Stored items
*-*-*
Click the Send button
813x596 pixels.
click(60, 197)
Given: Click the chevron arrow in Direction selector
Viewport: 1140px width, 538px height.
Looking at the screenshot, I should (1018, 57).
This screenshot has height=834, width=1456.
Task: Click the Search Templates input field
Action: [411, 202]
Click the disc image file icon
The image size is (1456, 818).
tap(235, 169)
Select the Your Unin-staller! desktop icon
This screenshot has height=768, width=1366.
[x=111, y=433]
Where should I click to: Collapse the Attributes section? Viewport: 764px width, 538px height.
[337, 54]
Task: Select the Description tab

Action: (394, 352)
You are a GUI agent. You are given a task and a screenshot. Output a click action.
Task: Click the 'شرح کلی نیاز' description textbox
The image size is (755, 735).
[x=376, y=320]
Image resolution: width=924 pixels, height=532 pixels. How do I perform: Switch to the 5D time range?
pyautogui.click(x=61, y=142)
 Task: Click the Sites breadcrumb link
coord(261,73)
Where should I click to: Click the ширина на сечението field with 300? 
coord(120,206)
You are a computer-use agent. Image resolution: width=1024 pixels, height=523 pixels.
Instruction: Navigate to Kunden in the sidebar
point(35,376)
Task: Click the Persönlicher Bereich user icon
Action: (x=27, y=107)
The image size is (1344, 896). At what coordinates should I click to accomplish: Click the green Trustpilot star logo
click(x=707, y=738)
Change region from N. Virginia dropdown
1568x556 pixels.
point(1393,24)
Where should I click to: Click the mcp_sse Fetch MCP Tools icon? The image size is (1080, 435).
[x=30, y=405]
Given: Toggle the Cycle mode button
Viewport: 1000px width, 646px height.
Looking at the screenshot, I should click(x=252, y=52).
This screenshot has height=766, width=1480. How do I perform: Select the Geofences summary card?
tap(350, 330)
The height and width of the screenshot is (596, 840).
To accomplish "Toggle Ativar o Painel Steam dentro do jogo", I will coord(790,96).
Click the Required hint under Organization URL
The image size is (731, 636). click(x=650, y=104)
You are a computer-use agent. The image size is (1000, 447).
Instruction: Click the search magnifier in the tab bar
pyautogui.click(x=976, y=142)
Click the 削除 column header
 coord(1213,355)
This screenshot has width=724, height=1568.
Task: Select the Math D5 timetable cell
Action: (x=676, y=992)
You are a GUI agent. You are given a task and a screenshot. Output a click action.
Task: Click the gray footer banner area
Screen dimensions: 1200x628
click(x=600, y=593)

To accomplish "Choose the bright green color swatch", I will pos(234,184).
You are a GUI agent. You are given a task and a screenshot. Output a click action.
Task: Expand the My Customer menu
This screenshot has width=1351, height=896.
*-*-*
* **EXERCISE OBJECTIVE**: Which lines in the data above hold the string "computer"? Return each of them.

* **SOLUTION TO THE EXERCISE**:
You are a computer-use agent. Image resolution: width=1024 pixels, height=523 pixels.
You are a computer-use agent. The image size is (1000, 447).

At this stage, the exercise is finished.